## Task input
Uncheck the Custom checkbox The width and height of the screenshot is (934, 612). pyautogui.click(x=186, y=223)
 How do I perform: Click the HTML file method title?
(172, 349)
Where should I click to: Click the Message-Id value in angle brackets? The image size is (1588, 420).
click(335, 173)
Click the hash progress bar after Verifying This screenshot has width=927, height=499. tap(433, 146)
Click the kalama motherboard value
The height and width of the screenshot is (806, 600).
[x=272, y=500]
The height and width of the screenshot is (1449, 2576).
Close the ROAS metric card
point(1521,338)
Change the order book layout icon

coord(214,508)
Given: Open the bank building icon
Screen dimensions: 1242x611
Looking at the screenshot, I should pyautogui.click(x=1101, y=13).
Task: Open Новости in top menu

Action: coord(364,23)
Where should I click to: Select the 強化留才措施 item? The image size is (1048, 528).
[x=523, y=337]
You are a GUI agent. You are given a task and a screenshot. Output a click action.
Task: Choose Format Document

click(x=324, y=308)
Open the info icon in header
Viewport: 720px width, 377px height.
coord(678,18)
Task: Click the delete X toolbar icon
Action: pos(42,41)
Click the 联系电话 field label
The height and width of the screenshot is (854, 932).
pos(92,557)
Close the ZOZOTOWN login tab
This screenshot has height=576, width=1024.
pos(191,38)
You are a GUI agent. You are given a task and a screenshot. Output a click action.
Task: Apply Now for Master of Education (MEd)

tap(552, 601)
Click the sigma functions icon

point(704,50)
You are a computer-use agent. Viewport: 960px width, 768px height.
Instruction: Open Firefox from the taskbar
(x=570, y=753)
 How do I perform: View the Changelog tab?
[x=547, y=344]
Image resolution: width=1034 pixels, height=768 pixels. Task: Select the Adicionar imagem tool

## Stated task
Gather every line of the records above that contains the word "Select", and treat uppercase and lowercase as different.

## Output for this exercise
Where should I click to: Select the 強化留才措施 item? The image size is (1048, 528).
Image resolution: width=1034 pixels, height=768 pixels. Task: Select the Adicionar imagem tool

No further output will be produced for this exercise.